**Görev Gereksinimleri:**
a) Lezzet coğrafyası yazısını iki cümleyle özetleyin.
b) Lezzet coğrafyası yazısına göre şu ifadeler doğru mu: (i) Bir mutfağı belirleyen şeyler arasında iklim de olabilir. (ii) Uzakdoğu mutfaklarında denizden çıkan şeylerle yemek yapılmaz. (iii) Yazı 2001 yılında yayımlanmıştır. Her birine evet ya da hayır deyin ve yazıdaki belirleyici sözleri tırnak içinde aynen verin.

Editörün Seçtikleri Lezzet coğrafyası

Lezzet coğrafyası

03.08.2000 - 00:00 | Son Güncellenme:

Lezzet coğrafyası

Lezzet coğrafyası


Mutfak / ŞULE ŞENTARLI

       Her kültür kendi mutfağını da beraberinde taşır. Bir mutfağı belirleyen şeyler coğrafya, dini inançlar, iklim ve bitki örtüsü, gelenekler olabilir. Uzakdoğu mutfaklarına bakıyorsunuz, hayatta ağzınıza almayacağınız şeyleri büyük bir keyifle yediklerini görüyorsunuz. Denizanasından, yosuna kadar buldukları her şeyden yemek yapıyorlar.

**Verilen Bilgiler:**
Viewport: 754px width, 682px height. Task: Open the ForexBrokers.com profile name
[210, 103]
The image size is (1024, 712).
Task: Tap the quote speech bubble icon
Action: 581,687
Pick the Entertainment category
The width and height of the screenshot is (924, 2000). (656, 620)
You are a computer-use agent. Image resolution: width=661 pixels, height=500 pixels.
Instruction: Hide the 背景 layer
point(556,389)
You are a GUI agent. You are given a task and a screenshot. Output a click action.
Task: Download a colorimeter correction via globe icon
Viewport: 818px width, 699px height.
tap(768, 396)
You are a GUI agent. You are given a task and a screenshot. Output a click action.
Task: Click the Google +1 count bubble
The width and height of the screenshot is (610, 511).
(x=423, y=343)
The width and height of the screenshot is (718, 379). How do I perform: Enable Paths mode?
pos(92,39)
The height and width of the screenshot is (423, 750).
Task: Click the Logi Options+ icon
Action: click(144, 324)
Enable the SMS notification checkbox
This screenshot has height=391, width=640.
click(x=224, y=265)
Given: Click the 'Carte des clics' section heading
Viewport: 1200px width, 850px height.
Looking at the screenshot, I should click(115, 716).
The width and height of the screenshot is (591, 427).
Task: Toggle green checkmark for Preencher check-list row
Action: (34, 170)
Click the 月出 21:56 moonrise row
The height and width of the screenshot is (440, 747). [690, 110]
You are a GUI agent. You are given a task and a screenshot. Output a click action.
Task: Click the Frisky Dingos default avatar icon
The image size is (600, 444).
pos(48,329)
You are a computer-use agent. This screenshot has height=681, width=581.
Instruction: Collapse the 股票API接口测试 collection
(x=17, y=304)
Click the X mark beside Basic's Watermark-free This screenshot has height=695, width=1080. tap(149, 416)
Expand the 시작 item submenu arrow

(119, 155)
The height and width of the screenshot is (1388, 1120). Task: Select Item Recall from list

**Görevlerin Çözümleri:**
a) Her kültür kendi mutfağını beraberinde taşır ve bir mutfağı coğrafya, dini inançlar, iklim ve bitki örtüsü ile gelenekler belirleyebilir. Uzakdoğu mutfaklarında insanlar, hayatta ağzınıza almayacağınız şeyleri büyük bir keyifle yer ve denizanasından yosuna kadar buldukları her şeyden yemek yapar.

b)
(i) Evet: "Bir mutfağı belirleyen şeyler coğrafya, dini inançlar, iklim ve bitki örtüsü, gelenekler olabilir."
(ii) Hayır: "Denizanasından, yosuna kadar buldukları her şeyden yemek yapıyorlar."
(iii) Hayır: "03.08.2000 - 00:00"